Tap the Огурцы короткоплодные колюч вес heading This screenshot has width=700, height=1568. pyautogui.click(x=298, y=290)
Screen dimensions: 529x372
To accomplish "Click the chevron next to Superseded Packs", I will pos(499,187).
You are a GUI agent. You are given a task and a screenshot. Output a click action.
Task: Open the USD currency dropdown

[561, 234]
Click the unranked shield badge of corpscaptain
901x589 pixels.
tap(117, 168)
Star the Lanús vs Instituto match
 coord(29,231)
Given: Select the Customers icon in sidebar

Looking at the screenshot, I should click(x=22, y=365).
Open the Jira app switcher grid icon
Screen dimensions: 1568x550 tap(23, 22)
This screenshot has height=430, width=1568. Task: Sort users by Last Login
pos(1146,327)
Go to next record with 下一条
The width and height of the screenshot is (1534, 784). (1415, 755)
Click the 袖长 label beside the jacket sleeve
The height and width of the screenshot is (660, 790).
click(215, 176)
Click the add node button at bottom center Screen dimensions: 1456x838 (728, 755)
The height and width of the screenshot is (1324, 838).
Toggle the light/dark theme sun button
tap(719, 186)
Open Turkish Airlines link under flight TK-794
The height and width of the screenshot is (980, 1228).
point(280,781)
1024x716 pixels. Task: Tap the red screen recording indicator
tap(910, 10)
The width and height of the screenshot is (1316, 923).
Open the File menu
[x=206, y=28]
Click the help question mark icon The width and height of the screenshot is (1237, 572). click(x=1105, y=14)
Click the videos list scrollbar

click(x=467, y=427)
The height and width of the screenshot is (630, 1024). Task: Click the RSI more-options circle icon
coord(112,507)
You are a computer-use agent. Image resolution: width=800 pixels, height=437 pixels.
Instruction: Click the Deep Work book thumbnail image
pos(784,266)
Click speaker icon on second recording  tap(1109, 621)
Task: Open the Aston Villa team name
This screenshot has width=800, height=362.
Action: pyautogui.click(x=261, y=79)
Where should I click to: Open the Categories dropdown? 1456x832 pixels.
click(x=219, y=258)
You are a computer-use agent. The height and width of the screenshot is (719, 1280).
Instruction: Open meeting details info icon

Aim — Rewrite all the items above, replacing every "Instruction:" with "Goal:" and leaving everything else unchanged.

Exercise answer —
Tap the Огурцы короткоплодные колюч вес heading This screenshot has width=700, height=1568. pyautogui.click(x=298, y=290)
Screen dimensions: 529x372
To accomplish "Click the chevron next to Superseded Packs", I will pos(499,187).
You are a GUI agent. You are given a task and a screenshot. Output a click action.
Task: Open the USD currency dropdown

[561, 234]
Click the unranked shield badge of corpscaptain
901x589 pixels.
tap(117, 168)
Star the Lanús vs Instituto match
 coord(29,231)
Given: Select the Customers icon in sidebar

Looking at the screenshot, I should click(x=22, y=365).
Open the Jira app switcher grid icon
Screen dimensions: 1568x550 tap(23, 22)
This screenshot has height=430, width=1568. Task: Sort users by Last Login
pos(1146,327)
Go to next record with 下一条
The width and height of the screenshot is (1534, 784). (1415, 755)
Click the 袖长 label beside the jacket sleeve
The height and width of the screenshot is (660, 790).
click(215, 176)
Click the add node button at bottom center Screen dimensions: 1456x838 (728, 755)
The height and width of the screenshot is (1324, 838).
Toggle the light/dark theme sun button
tap(719, 186)
Open Turkish Airlines link under flight TK-794
The height and width of the screenshot is (980, 1228).
point(280,781)
1024x716 pixels. Task: Tap the red screen recording indicator
tap(910, 10)
The width and height of the screenshot is (1316, 923).
Open the File menu
[x=206, y=28]
Click the help question mark icon The width and height of the screenshot is (1237, 572). click(x=1105, y=14)
Click the videos list scrollbar

click(x=467, y=427)
The height and width of the screenshot is (630, 1024). Task: Click the RSI more-options circle icon
coord(112,507)
You are a computer-use agent. Image resolution: width=800 pixels, height=437 pixels.
Goal: Click the Deep Work book thumbnail image
pos(784,266)
Click speaker icon on second recording  tap(1109, 621)
Task: Open the Aston Villa team name
This screenshot has width=800, height=362.
Action: pyautogui.click(x=261, y=79)
Where should I click to: Open the Categories dropdown? 1456x832 pixels.
click(x=219, y=258)
You are a computer-use agent. The height and width of the screenshot is (719, 1280).
Goal: Open meeting details info icon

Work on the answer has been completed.